_THE EXERCISE_.
Please render the records as a two-column CSV with the headers entry and result, starting at the line that contains "هل يمكن المصادقة" and ending at the last of the records. Give one row per record, holding its text and its answer, with each field quoted and any line breaks turned into spaces.
--- BEGIN SUPPLIED RECORDS ---
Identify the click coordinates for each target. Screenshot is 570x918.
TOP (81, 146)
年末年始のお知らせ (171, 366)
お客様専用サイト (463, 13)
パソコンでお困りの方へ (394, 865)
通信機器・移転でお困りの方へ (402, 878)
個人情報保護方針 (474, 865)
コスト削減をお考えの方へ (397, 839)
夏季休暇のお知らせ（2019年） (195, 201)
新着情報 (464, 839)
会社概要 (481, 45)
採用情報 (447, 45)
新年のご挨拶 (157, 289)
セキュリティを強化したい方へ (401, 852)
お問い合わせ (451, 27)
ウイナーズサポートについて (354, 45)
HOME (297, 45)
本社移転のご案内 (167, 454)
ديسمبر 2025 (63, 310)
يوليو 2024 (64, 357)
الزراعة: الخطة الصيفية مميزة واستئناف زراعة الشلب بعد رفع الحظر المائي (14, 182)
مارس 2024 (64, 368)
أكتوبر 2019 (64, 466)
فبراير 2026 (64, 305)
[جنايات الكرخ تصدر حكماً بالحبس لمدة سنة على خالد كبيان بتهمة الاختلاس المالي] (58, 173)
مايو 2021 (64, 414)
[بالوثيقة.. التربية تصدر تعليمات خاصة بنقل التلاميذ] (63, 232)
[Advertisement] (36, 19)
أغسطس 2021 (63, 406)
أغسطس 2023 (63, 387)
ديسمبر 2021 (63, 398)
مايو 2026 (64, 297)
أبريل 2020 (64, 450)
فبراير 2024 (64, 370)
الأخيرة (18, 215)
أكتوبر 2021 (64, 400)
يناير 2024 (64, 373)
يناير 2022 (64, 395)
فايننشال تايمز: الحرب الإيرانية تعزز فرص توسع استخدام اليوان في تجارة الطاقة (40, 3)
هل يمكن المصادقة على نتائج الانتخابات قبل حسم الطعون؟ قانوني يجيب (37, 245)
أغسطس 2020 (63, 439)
--- END SUPPLIED RECORDS ---
_EXERCISE ANSWER_.
entry,result
"هل يمكن المصادقة على نتائج الانتخابات قبل حسم الطعون؟ قانوني يجيب","(37, 245)"
"أغسطس 2020","(63, 439)"